Re: [RFC] sched/fair: hard lockup in sched_cfs_period_timer

From: Phil Auld
Date: Wed Mar 13 2019 - 14:50:31 EST


On Wed, Mar 13, 2019 at 10:44:09AM -0700 bsegall@xxxxxxxxxx wrote:
> Phil Auld <pauld@xxxxxxxxxx> writes:
>
> > On Mon, Mar 11, 2019 at 04:25:36PM -0400 Phil Auld wrote:
> >> On Mon, Mar 11, 2019 at 10:44:25AM -0700 bsegall@xxxxxxxxxx wrote:
> >> > Letting it spin for 100ms and then only increasing by 6% seems extremely
> >> > generous. If we went this route I'd probably say "after looping N
> >> > times, set the period to time taken / N + X%" where N is like 8 or
> >> > something. I think I'd probably perfer something like this to the
> >> > previous "just abort and let it happen again next interrupt" one.
> >>
> >> Okay. I'll try to spin something up that does this. It may be a little
> >> trickier to keep the quota proportional to the new period. I think that's
> >> important since we'll be changing the user's setting.
> >>
> >> Do you mean to have it break when it hits N and recalculates the period or
> >> reset the counter and keep going?
> >>
> >
> > Let me know what you think of the below. It's working nicely. I like your
> > suggestion to limit it quickly based on number of loops and use that to
> > scale up. I think it is best to break out and let it fire again if needed.
> > The warning fires once, very occasionally twice, and then things are quiet.
> >
> > If that looks reasonable I'll do some more testing and spin it up as a real
> > patch submission.
>
> Yeah, this looks reasonable.
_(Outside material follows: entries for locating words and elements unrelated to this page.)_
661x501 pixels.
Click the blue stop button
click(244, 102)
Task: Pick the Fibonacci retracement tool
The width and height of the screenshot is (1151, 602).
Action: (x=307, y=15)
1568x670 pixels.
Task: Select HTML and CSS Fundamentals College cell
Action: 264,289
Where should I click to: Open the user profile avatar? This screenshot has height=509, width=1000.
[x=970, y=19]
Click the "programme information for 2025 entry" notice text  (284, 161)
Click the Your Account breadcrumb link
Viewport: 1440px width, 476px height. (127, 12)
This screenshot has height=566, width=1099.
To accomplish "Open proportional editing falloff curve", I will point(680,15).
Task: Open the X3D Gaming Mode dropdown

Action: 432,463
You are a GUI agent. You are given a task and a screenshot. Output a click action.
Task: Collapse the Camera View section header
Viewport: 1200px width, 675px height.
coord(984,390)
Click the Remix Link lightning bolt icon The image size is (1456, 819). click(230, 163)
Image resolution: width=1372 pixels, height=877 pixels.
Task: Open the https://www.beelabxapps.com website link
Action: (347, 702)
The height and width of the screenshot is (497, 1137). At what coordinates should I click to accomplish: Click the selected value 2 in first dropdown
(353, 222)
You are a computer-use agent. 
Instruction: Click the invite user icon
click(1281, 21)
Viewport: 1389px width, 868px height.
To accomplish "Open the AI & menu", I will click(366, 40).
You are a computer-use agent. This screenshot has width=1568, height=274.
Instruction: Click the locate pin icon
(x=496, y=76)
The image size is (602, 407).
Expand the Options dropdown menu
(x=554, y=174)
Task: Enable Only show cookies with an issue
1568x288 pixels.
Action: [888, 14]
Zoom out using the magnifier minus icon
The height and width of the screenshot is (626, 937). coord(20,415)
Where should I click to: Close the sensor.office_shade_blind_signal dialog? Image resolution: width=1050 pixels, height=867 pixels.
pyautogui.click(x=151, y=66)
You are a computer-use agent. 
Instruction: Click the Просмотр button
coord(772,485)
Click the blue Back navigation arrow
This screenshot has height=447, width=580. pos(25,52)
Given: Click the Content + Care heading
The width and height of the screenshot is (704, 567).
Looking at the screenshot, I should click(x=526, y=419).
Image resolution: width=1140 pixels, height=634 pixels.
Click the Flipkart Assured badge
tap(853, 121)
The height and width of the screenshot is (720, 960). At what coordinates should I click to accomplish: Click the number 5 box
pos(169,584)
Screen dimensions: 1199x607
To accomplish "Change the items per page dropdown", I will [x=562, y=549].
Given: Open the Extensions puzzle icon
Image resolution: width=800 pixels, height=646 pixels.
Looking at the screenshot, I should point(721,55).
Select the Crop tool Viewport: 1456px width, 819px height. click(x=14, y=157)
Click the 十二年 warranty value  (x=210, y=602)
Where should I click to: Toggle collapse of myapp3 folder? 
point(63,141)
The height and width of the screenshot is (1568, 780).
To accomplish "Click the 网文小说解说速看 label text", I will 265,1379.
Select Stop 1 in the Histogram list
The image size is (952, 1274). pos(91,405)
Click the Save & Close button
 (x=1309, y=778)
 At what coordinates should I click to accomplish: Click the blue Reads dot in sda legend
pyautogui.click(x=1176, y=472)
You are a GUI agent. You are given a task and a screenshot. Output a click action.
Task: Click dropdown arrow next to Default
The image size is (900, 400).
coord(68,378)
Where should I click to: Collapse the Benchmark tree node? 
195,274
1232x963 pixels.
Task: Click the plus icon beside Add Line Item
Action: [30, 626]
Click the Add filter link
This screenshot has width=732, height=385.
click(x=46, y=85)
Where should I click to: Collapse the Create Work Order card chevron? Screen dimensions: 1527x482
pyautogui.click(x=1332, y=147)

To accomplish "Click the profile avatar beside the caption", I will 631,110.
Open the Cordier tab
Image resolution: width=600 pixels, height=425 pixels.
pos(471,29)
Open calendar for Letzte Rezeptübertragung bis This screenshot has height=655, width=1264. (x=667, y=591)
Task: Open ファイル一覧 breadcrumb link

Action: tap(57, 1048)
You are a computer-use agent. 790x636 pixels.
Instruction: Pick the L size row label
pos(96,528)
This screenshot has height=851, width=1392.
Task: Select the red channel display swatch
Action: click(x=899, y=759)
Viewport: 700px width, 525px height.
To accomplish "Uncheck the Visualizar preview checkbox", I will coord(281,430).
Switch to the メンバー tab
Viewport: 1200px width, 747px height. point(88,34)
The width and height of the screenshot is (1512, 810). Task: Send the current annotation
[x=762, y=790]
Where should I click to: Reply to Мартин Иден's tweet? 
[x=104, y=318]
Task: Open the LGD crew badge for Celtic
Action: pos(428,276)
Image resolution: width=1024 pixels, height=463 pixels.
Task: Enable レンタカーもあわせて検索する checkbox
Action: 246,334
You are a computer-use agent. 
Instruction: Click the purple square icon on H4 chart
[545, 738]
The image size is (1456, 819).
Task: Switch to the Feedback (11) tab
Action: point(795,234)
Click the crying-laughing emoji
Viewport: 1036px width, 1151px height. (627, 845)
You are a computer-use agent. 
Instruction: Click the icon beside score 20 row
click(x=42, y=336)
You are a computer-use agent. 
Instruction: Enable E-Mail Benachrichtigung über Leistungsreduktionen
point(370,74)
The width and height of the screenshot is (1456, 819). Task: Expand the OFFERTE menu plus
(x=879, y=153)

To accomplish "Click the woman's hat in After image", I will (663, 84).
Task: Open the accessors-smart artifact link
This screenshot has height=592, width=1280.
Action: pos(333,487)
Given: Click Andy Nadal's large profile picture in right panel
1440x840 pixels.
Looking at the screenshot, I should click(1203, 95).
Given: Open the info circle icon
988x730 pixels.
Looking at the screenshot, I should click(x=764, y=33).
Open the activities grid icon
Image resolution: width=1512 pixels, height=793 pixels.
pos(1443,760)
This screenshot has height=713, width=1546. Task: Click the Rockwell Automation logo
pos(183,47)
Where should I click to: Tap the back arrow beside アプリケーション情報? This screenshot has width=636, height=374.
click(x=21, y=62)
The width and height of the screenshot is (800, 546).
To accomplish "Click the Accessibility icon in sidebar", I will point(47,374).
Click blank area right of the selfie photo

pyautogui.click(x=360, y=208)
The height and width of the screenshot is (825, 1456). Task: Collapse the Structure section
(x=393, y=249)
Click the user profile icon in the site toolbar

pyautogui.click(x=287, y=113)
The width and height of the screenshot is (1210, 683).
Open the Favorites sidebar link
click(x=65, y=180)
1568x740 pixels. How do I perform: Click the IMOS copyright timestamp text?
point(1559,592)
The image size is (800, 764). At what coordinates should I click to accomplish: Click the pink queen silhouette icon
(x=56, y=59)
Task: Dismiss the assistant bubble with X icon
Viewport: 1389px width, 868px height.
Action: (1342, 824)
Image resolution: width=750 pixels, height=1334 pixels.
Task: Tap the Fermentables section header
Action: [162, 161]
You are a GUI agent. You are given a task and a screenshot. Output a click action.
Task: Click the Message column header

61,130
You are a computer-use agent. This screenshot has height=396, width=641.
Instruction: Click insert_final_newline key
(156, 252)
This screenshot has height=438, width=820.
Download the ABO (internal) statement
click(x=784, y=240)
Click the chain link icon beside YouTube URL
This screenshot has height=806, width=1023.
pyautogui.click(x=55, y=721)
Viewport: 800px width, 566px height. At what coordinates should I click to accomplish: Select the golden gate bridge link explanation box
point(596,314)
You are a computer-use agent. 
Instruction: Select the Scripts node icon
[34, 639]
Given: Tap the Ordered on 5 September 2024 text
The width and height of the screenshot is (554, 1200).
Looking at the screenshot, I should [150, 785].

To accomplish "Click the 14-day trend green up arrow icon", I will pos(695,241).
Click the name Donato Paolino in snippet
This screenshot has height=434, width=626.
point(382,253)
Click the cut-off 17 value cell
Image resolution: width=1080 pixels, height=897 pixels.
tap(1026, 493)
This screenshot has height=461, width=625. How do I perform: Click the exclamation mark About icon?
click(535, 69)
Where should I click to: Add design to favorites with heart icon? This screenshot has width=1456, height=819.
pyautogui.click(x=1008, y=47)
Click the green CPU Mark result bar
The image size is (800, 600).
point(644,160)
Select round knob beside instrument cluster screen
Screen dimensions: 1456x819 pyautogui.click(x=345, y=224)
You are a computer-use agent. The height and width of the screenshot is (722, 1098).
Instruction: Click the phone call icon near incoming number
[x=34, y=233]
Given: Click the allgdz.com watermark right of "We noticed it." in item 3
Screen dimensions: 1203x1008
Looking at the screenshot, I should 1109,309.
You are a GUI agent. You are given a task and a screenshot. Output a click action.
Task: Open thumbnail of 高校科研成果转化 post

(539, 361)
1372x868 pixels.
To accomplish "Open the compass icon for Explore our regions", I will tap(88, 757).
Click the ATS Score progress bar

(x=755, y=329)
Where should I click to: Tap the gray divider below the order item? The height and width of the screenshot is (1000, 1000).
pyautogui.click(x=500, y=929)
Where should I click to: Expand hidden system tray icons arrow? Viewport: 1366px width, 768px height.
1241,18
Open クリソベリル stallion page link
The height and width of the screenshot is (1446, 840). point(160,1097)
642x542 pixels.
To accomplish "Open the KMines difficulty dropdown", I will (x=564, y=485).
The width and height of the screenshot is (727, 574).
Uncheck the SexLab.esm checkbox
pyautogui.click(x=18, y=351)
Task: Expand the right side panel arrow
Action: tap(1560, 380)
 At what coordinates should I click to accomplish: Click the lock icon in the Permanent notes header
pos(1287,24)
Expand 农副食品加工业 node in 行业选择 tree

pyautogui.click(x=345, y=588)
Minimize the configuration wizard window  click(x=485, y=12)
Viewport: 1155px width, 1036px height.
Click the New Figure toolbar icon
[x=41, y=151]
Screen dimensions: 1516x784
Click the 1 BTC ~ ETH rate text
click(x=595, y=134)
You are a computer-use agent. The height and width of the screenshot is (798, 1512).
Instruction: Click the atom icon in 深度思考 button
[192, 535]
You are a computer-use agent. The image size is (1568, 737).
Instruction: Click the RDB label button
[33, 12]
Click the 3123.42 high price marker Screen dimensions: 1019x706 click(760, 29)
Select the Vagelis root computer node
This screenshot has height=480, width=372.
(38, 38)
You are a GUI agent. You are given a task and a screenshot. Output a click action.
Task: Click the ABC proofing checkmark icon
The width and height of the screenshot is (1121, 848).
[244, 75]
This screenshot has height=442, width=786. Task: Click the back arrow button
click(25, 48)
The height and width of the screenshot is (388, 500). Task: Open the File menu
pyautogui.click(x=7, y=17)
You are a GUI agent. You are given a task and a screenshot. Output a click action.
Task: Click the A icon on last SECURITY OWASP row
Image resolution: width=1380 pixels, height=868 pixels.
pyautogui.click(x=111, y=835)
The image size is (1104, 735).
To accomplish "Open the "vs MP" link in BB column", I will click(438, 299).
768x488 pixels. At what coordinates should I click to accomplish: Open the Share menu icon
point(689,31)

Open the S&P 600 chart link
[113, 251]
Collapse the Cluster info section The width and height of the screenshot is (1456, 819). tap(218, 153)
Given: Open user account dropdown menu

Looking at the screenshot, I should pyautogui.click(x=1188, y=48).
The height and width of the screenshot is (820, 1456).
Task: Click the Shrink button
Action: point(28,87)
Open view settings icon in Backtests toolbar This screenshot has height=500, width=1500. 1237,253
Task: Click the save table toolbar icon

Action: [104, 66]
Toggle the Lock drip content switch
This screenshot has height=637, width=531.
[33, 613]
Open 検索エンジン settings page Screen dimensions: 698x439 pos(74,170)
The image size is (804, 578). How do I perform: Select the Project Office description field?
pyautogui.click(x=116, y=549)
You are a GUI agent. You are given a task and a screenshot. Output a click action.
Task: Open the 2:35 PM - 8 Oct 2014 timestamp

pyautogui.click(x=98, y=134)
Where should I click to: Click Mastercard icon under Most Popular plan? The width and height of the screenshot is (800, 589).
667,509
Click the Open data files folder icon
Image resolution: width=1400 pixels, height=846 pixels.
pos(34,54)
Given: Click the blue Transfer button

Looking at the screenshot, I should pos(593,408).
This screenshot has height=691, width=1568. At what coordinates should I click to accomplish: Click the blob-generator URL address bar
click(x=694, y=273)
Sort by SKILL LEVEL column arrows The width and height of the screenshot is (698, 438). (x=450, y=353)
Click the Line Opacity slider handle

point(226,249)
I should probably see how unreasonable the
> other thing would be, but if your previous periods were kinda small (and
> it's just that the machine crashing isn't an ok failure mode) I suppose
> it's not a big deal.
>

I posted it a little while ago. The periods were tiny (~2000us vs a minimum
of 1000) and with 2500 mostly unused child cgroups (I didn't narrow that
down much but it did reproduce still with 1250 children). That's why I was
thinking edge case. It also requires a fairly small quota and load to make
sure cfs_rqs get throttled.

I'm still wrapping my head around the scheduler code but I'd be happy to
try it the other way if you can give me a bit more description of what
you have in mind. Also happy to test a patch with my repro.


Cheers,
Phil


> >
> > Cheers,
> > Phil
> > ---
> >
> > diff --git a/kernel/sched/fair.c b/kernel/sched/fair.c
> > index 310d0637fe4b..54b30adfc89e 100644
> > --- a/kernel/sched/fair.c
> > +++ b/kernel/sched/fair.c
> > @@ -4859,19 +4859,51 @@ static enum hrtimer_restart sched_cfs_slack_timer(struct hrtimer *timer)
> > return HRTIMER_NORESTART;
> > }
> >
> > +extern const u64 max_cfs_quota_period;
> > +int cfs_period_autotune_loop_limit = 8;
> > +int cfs_period_autotune_cushion_pct = 15; /* percentage added to period recalculation */
> > +
> > static enum hrtimer_restart sched_cfs_period_timer(struct hrtimer *timer)
> > {
> > struct cfs_bandwidth *cfs_b =
> > container_of(timer, struct cfs_bandwidth, period_timer);
> > + s64 nsstart, nsnow, new_period;
> > int overrun;
> > int idle = 0;
> > + int count = 0;
> >
> > raw_spin_lock(&cfs_b->lock);
> > + nsstart = ktime_to_ns(hrtimer_cb_get_time(timer));
> > for (;;) {
> > overrun = hrtimer_forward_now(timer, cfs_b->period);
> > if (!overrun)
> > break;
> >
> > + if (++count > cfs_period_autotune_loop_limit) {
> > + ktime_t old_period = ktime_to_ns(cfs_b->period);
> > +
> > + nsnow = ktime_to_ns(hrtimer_cb_get_time(timer));
> > + new_period = (nsnow - nsstart)/cfs_period_autotune_loop_limit;
> > +
> > + /* Make sure new period will be larger than old. */
> > + if (new_period < old_period) {
> > + new_period = old_period;
> > + }
> > + new_period += (new_period * cfs_period_autotune_cushion_pct) / 100;
>
> This ordering means that it will always increase by at least 15%. This
> is a bit odd but probably a good thing; I'd just change the comment to
> make it clear this is deliberate.
>
> > +
> > + if (new_period > max_cfs_quota_period)
> > + new_period = max_cfs_quota_period;
> > +
> > + cfs_b->period = ns_to_ktime(new_period);
> > + cfs_b->quota += (cfs_b->quota * ((new_period - old_period) * 100)/old_period)/100;
>
> In general it makes sense to do fixed point via 1024 or something that
> can be optimized into shifts (and a larger number is better in general
> for better precision).
>
> > + pr_warn_ratelimited(
> > + "cfs_period_timer[cpu%d]: period too short, scaling up (new cfs_period_us %lld, cfs_quota_us = %lld)\n",
> > + smp_processor_id(), cfs_b->period/NSEC_PER_USEC, cfs_b->quota/NSEC_PER_USEC);
> > +
> > + idle = 0;
> > + break;
> > + }
> > +
> > idle = do_sched_cfs_period_timer(cfs_b, overrun);
> > }
> > if (idle)

--